Published July 11, 2008
This week in Pamplona, Spain, the running of the bulls took place and it bored the poop out of me.
The event attracts thousands of brain-dead boobs who taunt six half-ton fighting bulls into goring them. And that's the problem: There's only six of them, when there should be six hundred.
See, because the bulls are outnumbered, very few of the runners die. In fact, only 14 runners have perished since 1924.
Sorry folks, that's not thrill-seeking. You're more at risk getting trampled at an opening for a new Ikea.
Still, one bull gored a man named Marcus Wolf, a 22-year-old knob from California. He went up in the air with one hole in his ass and came down with two — a five inch gash that required a trip to the hospital. Once there, Marcus underwent surgery. That's right — after purposely putting himself in harm's way, surgeons happily repaired his self-inflicted injury.

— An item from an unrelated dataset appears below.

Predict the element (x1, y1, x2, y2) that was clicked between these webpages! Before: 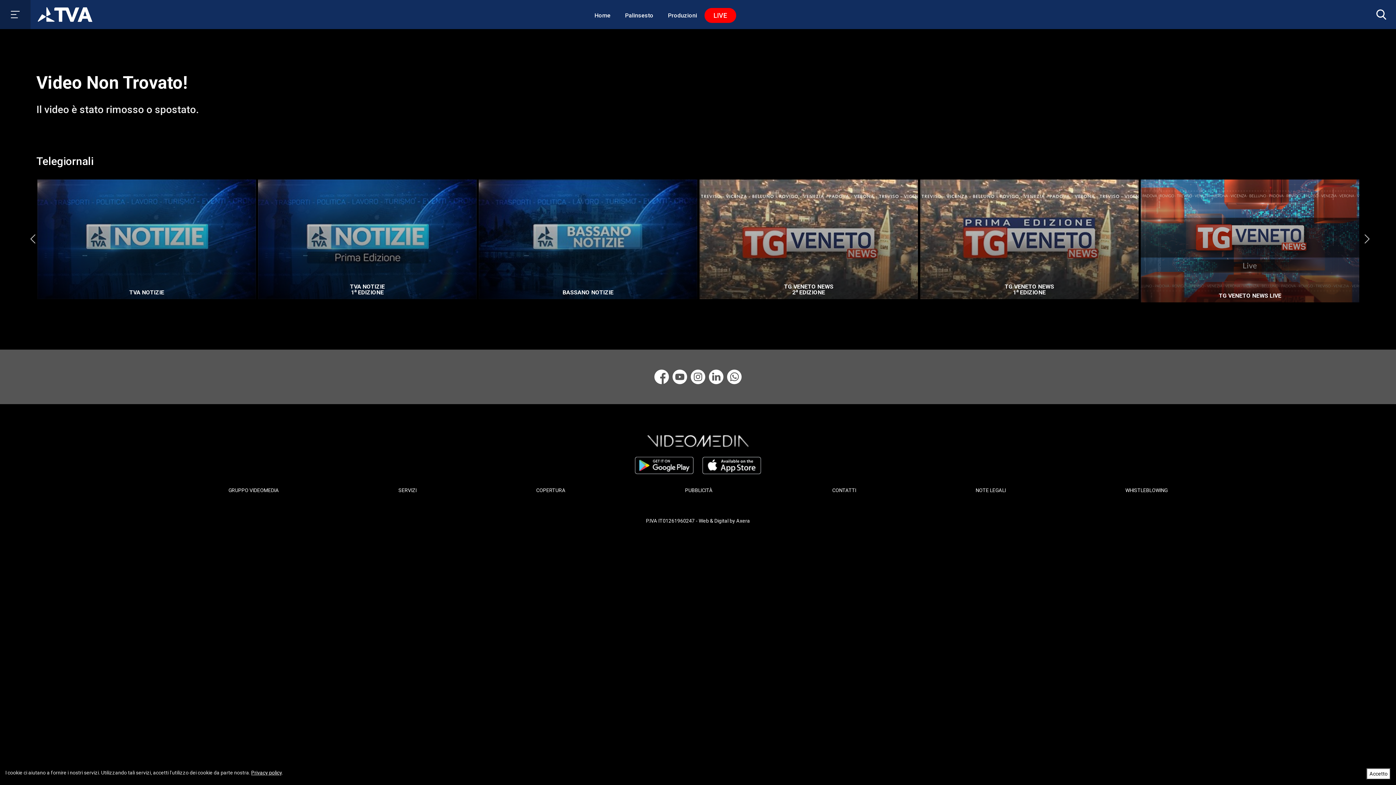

Would you? Not me, for I despise thrill seekers, adventurers and extreme athletes — simply because they waste the time of those who must rescue and repair their splayed and broken bodies.

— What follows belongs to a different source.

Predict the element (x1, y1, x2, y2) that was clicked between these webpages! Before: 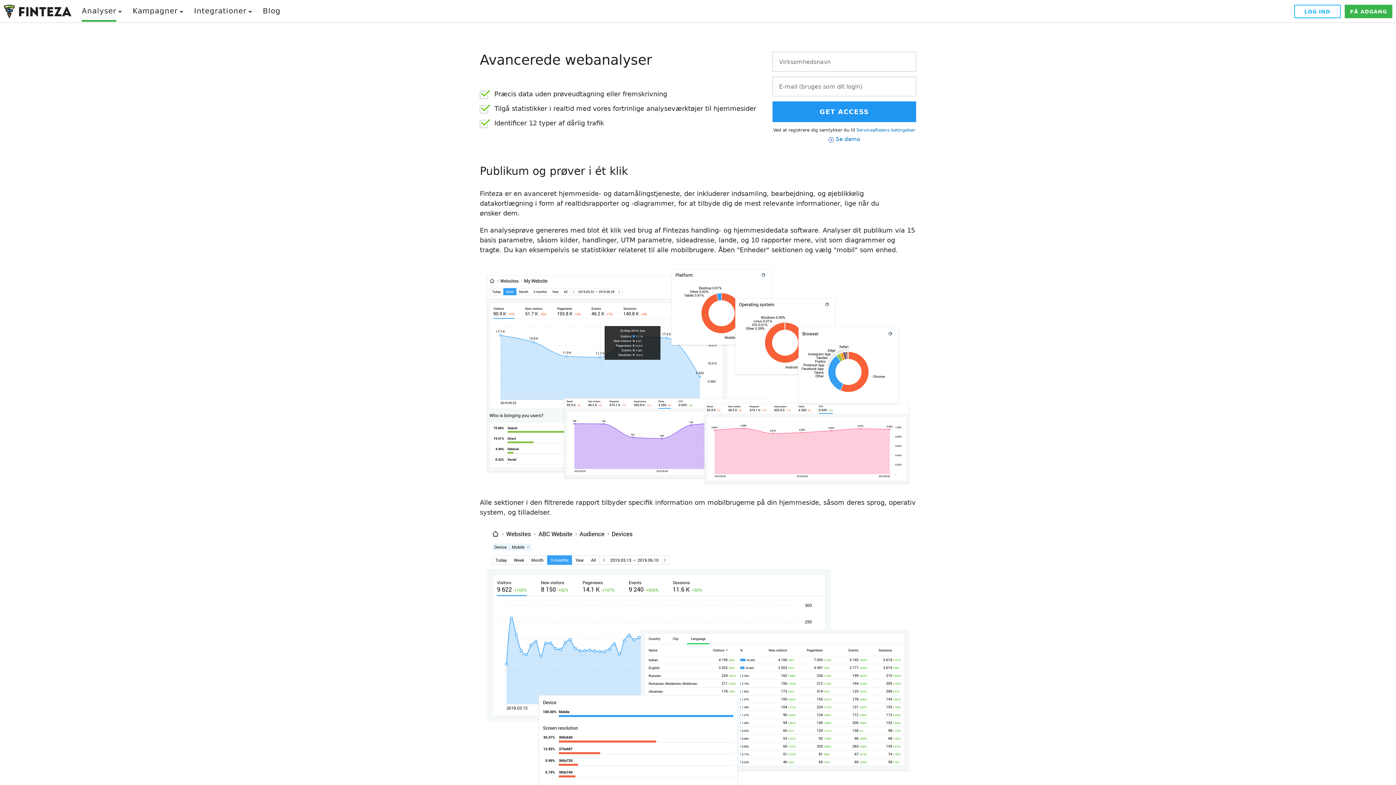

There are plenty of sick people who are sick through no fault of their own and never get proper treatment. It seems wrong to treat people who actively seek out suffering.
So, of the 18 runners injured so far this year, six are still hospitalized wasting time and resources.
Meanwhile, at the end of the run, the six bulls are butchered. Sounds like they got the whole thing backwards.
And if you disagree with me, then you sir are worse than Hitler.